::: TASK MATERIAL

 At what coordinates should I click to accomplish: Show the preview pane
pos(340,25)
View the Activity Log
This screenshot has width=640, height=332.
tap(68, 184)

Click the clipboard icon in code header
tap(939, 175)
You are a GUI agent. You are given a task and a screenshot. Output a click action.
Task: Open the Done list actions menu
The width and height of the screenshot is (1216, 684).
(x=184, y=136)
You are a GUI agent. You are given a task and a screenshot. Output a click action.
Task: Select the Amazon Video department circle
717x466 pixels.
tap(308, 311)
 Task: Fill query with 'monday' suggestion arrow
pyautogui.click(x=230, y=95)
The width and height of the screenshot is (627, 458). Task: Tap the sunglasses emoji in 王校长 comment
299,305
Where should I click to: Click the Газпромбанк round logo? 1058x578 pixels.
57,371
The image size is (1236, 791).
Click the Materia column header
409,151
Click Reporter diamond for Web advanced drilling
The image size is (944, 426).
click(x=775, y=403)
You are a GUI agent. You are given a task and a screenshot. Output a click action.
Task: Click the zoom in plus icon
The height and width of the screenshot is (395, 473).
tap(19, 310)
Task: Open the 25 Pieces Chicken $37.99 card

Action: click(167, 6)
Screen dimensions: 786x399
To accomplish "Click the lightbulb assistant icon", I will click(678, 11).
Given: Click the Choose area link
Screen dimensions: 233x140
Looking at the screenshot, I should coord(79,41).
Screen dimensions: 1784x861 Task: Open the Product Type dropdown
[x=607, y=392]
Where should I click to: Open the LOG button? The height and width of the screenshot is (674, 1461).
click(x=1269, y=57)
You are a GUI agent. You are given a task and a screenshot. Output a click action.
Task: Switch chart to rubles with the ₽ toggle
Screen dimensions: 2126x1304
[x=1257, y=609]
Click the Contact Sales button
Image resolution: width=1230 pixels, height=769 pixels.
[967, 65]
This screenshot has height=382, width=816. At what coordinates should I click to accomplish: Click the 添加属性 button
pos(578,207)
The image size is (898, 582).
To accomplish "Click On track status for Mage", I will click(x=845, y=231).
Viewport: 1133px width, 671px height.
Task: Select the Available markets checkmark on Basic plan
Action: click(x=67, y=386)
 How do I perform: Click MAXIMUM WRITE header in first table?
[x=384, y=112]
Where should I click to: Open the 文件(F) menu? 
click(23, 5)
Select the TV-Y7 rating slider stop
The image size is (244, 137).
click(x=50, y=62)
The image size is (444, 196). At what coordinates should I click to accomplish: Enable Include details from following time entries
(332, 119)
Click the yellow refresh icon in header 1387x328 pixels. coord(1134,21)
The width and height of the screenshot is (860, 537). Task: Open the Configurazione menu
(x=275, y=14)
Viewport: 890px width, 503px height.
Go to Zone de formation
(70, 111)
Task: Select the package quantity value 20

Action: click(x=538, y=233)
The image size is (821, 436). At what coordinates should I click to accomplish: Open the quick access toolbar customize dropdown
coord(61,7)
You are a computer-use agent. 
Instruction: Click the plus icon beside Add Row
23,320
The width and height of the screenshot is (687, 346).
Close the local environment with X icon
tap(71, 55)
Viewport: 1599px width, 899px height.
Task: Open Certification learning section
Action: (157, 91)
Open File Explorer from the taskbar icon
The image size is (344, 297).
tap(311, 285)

::::::

| PROBLEM REQUIREMENTS |
Arrange every line of the material above as a Markdown table with two columns, Row and Line. Number the rows in order and leave out blank lines.

| FULL ANSWER |
| Row | Line |
|---|---|
| 1 |  At what coordinates should I click to accomplish: Show the preview pane |
| 2 | pos(340,25) |
| 3 | View the Activity Log |
| 4 | This screenshot has width=640, height=332. |
| 5 | tap(68, 184) |
| 6 | Click the clipboard icon in code header |
| 7 | tap(939, 175) |
| 8 | You are a GUI agent. You are given a task and a screenshot. Output a click action. |
| 9 | Task: Open the Done list actions menu |
| 10 | The width and height of the screenshot is (1216, 684). |
| 11 | (x=184, y=136) |
| 12 | You are a GUI agent. You are given a task and a screenshot. Output a click action. |
| 13 | Task: Select the Amazon Video department circle |
| 14 | 717x466 pixels. |
| 15 | tap(308, 311) |
| 16 |  Task: Fill query with 'monday' suggestion arrow |
| 17 | pyautogui.click(x=230, y=95) |
| 18 | The width and height of the screenshot is (627, 458). Task: Tap the sunglasses emoji in 王校长 comment |
| 19 | 299,305 |
| 20 | Where should I click to: Click the Газпромбанк round logo? 1058x578 pixels. |
| 21 | 57,371 |
| 22 | The image size is (1236, 791). |
| 23 | Click the Materia column header |
| 24 | 409,151 |
| 25 | Click Reporter diamond for Web advanced drilling |
| 26 | The image size is (944, 426). |
| 27 | click(x=775, y=403) |
| 28 | You are a GUI agent. You are given a task and a screenshot. Output a click action. |
| 29 | Task: Click the zoom in plus icon |
| 30 | The height and width of the screenshot is (395, 473). |
| 31 | tap(19, 310) |
| 32 | Task: Open the 25 Pieces Chicken $37.99 card |
| 33 | Action: click(167, 6) |
| 34 | Screen dimensions: 786x399 |
| 35 | To accomplish "Click the lightbulb assistant icon", I will click(678, 11). |
| 36 | Given: Click the Choose area link |
| 37 | Screen dimensions: 233x140 |
| 38 | Looking at the screenshot, I should coord(79,41). |
| 39 | Screen dimensions: 1784x861 Task: Open the Product Type dropdown |
| 40 | [x=607, y=392] |
| 41 | Where should I click to: Open the LOG button? The height and width of the screenshot is (674, 1461). |
| 42 | click(x=1269, y=57) |
| 43 | You are a GUI agent. You are given a task and a screenshot. Output a click action. |
| 44 | Task: Switch chart to rubles with the ₽ toggle |
| 45 | Screen dimensions: 2126x1304 |
| 46 | [x=1257, y=609] |
| 47 | Click the Contact Sales button |
| 48 | Image resolution: width=1230 pixels, height=769 pixels. |
| 49 | [967, 65] |
| 50 | This screenshot has height=382, width=816. At what coordinates should I click to accomplish: Click the 添加属性 button |
| 51 | pos(578,207) |
| 52 | The image size is (898, 582). |
| 53 | To accomplish "Click On track status for Mage", I will click(x=845, y=231). |
| 54 | Viewport: 1133px width, 671px height. |
| 55 | Task: Select the Available markets checkmark on Basic plan |
| 56 | Action: click(x=67, y=386) |
| 57 |  How do I perform: Click MAXIMUM WRITE header in first table? |
| 58 | [x=384, y=112] |
| 59 | Where should I click to: Open the 文件(F) menu?  |
| 60 | click(23, 5) |
| 61 | Select the TV-Y7 rating slider stop |
| 62 | The image size is (244, 137). |
| 63 | click(x=50, y=62) |
| 64 | The image size is (444, 196). At what coordinates should I click to accomplish: Enable Include details from following time entries |
| 65 | (332, 119) |
| 66 | Click the yellow refresh icon in header 1387x328 pixels. coord(1134,21) |
| 67 | The width and height of the screenshot is (860, 537). Task: Open the Configurazione menu |
| 68 | (x=275, y=14) |
| 69 | Viewport: 890px width, 503px height. |
| 70 | Go to Zone de formation |
| 71 | (70, 111) |
| 72 | Task: Select the package quantity value 20 |
| 73 | Action: click(x=538, y=233) |
| 74 | The image size is (821, 436). At what coordinates should I click to accomplish: Open the quick access toolbar customize dropdown |
| 75 | coord(61,7) |
| 76 | You are a computer-use agent.  |
| 77 | Instruction: Click the plus icon beside Add Row |
| 78 | 23,320 |
| 79 | The width and height of the screenshot is (687, 346). |
| 80 | Close the local environment with X icon |
| 81 | tap(71, 55) |
| 82 | Viewport: 1599px width, 899px height. |
| 83 | Task: Open Certification learning section |
| 84 | Action: (157, 91) |
| 85 | Open File Explorer from the taskbar icon |
| 86 | The image size is (344, 297). |
| 87 | tap(311, 285) |